REQUIRED WORK: Please repeat nothing except the lines from the one containing "The height and" through the end of the records, exactly and without pictures.

INPUT DATA:
--*--
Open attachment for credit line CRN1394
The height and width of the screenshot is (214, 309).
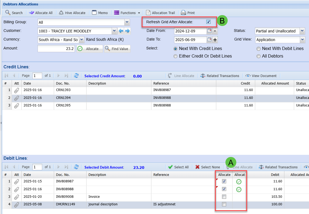[16, 98]
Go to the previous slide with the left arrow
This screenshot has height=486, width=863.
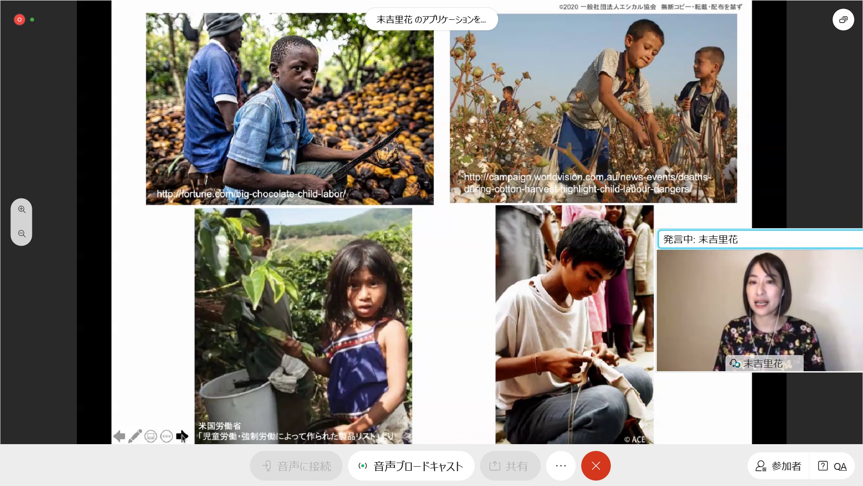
--*--
WRITTEN RESPONSE:
The height and width of the screenshot is (214, 309).
[16, 98]
Go to the previous slide with the left arrow
This screenshot has height=486, width=863.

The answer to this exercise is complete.